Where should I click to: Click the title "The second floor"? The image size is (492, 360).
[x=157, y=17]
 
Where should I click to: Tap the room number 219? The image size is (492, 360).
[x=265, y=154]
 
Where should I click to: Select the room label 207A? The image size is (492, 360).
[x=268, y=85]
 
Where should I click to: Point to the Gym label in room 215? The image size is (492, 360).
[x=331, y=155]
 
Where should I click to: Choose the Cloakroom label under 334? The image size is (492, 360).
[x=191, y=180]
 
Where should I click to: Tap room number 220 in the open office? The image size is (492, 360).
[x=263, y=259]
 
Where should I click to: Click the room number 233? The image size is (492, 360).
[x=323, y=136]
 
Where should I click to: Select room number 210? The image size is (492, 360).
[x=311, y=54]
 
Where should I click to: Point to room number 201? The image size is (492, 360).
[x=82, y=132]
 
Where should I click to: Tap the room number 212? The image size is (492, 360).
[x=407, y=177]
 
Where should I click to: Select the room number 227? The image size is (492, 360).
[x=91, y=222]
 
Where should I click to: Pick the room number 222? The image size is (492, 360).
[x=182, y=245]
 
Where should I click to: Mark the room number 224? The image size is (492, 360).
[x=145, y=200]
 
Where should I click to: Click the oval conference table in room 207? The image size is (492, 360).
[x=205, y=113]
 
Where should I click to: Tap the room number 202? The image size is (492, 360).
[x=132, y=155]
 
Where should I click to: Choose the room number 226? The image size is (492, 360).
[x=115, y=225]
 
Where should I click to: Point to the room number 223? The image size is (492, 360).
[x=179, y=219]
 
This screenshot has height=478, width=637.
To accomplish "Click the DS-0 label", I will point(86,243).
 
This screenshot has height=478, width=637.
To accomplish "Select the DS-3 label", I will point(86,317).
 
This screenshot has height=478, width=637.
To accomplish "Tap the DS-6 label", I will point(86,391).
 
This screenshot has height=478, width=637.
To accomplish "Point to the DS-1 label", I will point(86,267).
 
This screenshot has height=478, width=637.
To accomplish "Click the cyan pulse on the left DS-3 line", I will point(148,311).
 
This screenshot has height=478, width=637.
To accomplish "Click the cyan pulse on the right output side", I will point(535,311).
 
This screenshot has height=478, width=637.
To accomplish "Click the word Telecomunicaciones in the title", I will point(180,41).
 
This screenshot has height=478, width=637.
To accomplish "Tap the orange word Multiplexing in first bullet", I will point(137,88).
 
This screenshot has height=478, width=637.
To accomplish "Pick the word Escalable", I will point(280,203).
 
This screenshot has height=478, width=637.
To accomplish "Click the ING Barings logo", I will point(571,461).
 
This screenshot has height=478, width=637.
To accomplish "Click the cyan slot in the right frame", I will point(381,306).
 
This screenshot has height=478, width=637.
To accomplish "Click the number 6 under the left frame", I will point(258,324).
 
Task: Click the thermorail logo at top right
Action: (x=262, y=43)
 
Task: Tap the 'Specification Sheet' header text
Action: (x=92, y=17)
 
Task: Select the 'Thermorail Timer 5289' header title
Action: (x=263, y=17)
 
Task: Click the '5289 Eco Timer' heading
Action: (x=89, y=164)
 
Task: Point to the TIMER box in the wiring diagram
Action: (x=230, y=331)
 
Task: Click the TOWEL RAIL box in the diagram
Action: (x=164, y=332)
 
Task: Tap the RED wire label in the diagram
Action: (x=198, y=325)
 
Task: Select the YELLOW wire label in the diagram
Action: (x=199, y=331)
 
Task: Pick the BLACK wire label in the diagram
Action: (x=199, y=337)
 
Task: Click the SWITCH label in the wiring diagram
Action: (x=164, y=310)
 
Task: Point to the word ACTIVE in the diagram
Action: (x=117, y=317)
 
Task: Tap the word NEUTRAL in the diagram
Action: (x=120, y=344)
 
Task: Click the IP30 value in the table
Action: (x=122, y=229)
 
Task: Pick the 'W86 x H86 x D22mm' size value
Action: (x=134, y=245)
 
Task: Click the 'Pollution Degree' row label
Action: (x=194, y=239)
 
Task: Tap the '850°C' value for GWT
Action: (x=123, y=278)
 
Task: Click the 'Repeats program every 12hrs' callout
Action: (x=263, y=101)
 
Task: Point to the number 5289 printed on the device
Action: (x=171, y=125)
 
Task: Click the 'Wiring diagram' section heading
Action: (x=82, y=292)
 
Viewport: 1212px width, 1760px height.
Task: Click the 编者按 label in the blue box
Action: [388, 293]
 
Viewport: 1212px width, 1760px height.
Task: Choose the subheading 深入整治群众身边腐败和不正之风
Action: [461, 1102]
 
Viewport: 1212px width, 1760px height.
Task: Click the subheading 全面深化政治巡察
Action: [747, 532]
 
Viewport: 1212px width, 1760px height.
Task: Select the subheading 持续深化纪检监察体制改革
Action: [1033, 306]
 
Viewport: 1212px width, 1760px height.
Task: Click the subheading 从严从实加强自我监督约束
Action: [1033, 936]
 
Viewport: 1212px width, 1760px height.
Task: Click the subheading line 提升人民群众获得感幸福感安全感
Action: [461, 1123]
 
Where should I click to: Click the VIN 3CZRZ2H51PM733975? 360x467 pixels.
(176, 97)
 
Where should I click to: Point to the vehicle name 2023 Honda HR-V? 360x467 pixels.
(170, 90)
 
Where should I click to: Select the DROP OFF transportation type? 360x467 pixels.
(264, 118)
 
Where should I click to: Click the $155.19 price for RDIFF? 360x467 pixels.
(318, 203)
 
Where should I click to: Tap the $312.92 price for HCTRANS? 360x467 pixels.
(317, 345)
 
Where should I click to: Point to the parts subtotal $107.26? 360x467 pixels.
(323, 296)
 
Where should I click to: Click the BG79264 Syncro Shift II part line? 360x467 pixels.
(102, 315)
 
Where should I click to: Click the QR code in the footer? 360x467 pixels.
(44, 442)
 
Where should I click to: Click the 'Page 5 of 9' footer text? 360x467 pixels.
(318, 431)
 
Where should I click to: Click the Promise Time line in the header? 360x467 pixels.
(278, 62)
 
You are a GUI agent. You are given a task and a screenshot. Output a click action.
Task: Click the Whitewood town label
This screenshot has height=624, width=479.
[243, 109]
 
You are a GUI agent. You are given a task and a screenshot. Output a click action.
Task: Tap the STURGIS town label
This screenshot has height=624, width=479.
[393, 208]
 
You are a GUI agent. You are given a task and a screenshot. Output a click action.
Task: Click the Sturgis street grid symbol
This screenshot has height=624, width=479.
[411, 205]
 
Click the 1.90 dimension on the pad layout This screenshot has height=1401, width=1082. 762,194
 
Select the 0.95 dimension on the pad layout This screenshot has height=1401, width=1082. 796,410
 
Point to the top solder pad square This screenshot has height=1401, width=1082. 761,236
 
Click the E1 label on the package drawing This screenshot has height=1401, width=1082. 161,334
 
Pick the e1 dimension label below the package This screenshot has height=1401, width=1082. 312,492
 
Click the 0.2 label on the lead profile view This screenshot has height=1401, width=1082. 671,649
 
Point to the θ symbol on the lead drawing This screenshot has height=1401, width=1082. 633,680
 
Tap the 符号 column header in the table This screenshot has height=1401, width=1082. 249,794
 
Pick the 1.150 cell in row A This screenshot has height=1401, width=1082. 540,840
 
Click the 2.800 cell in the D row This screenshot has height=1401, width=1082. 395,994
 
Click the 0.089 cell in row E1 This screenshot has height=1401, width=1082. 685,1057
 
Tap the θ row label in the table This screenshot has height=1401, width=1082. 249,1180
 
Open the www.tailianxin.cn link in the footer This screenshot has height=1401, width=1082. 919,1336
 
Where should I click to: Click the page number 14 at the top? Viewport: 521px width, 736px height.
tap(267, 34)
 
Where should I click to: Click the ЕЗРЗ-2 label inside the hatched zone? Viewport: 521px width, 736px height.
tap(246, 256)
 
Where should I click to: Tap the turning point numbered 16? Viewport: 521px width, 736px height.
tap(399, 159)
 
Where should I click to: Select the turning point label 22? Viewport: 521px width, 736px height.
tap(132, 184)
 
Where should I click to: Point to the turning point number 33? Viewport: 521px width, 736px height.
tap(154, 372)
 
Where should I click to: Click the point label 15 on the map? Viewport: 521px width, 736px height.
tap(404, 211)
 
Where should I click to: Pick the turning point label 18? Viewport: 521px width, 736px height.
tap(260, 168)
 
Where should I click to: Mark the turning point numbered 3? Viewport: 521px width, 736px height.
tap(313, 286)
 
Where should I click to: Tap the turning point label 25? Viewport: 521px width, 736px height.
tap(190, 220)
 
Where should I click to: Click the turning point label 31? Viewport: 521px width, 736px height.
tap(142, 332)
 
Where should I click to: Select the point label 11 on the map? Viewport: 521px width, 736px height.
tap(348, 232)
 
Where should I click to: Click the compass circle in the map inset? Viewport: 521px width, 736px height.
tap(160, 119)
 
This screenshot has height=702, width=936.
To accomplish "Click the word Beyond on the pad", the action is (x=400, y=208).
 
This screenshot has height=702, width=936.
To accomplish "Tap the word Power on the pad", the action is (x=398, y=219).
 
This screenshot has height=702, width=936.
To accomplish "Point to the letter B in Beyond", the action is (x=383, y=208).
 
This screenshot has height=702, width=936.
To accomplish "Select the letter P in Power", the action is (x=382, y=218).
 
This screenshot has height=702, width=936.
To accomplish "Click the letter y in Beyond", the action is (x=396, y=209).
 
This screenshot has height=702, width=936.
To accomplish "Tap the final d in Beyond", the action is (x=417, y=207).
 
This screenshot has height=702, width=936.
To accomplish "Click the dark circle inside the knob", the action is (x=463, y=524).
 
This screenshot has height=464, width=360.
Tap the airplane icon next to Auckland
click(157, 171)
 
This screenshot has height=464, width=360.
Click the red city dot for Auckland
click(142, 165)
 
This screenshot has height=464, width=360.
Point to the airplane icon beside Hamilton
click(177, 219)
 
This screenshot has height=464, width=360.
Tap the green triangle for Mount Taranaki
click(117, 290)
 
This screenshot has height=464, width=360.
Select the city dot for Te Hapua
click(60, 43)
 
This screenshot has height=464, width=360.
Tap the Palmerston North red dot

= = =

Written exercise:
Pull out every line in the items above that contains the word "subheading". Case matters.

Written answer:
Task: Choose the subheading 深入整治群众身边腐败和不正之风
Task: Click the subheading 全面深化政治巡察
Task: Select the subheading 持续深化纪检监察体制改革
Task: Click the subheading 从严从实加强自我监督约束
Task: Click the subheading line 提升人民群众获得感幸福感安全感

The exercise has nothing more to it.